Party hosts: Any moisture on floor was hiddent defect
|Dangerous Condition, Premises Liability - Invitees, Premises Liability - Social Host Liability, Slips, Trips & Falls - Slip and Fall|
|Tatiana Arnaldl v. Laudi and Doris Arnaldi, No. MID-L-2474-10|
|Middlesex County Superior Court, NJ|
|Richard F. Plechner
- F. Kevin Lynch; Law Offices of F Kevin Lynch; East Brunswick, NJ, for Tatiana Larina
- Donald Thornton; Law Offices of Doreen M. Ryan; Cranford, NJ, for Laudi Arnaldi, Doris Arnaldi
- Allstate for both defendants
On Dec. 24, 2009, plaintiff Tatiana Larina, 43, was attending a Christmas Eve party at the Matawan home of her friends the Arnaldis when she fell to the floor while in the residence's basement. Larina claimed she fell after slipping on a wet patch of the basement floor; she suffered a fractured ankle, and had open reduction surgery on Christmas Day.
Larina sued the Arnaldis for negligence, contending that the accumulated moisture on the basement floor constituted an open and notorious dangerous condition. (Due to an apparent error in the court's docketing system, the plaintiff's surname is listed as an incorrect spelling of the defendants' surname.)
The defendants denied negligence and argued that any moisture that may have accumulated amounted to a hidden defect that was as observable to Larina as it was to them.
Court-mandated arbitration proceedings ended with a $150,000 damages assessment, but 50 percent fault was attributed to Larina, resulting in a $75,000 total arbitration award. The defense appealed, and obtained a trial de novo.
Following the accident, Larina was treated for a bimalleolar ankle fracture, and underwent open reduction surgery involving the insertion of stabilizing hardware.
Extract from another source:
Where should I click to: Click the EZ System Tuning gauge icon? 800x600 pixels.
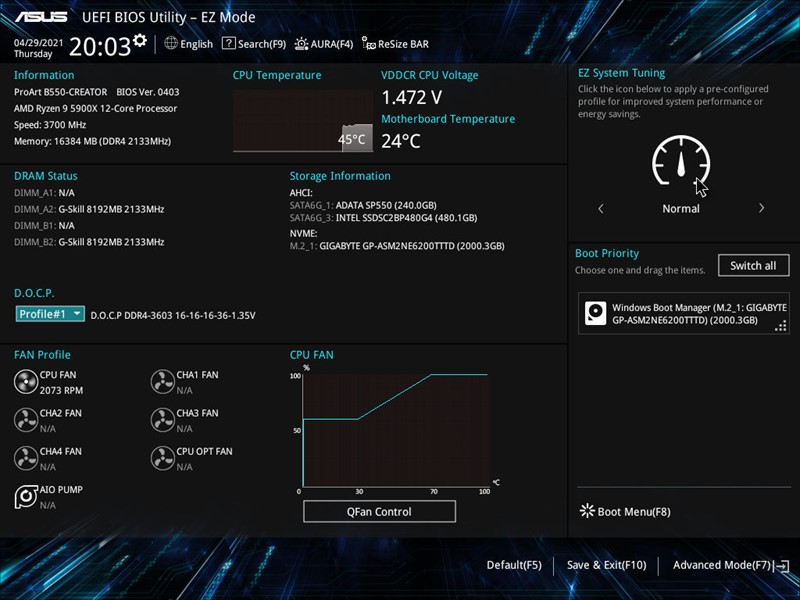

A treating orthopedic surgeon testified by video that Larina had healed fairly well, but would have some permanent limitation of ankle function and range of motion. There were also permanent surgical scars on the ankle, it was claimed.
An orthopedic surgery expert retained by the defense who examined Larina prior to trial arrived at conclusions similar to those of the plaintiff's expert. The defense expert did not testify at trial.
The jury found that the Arnaldis had not been negligent with respect to Larina's accident.
This report is based on information that was provided by plaintiff's counsel. Defense counsel declined to contribute.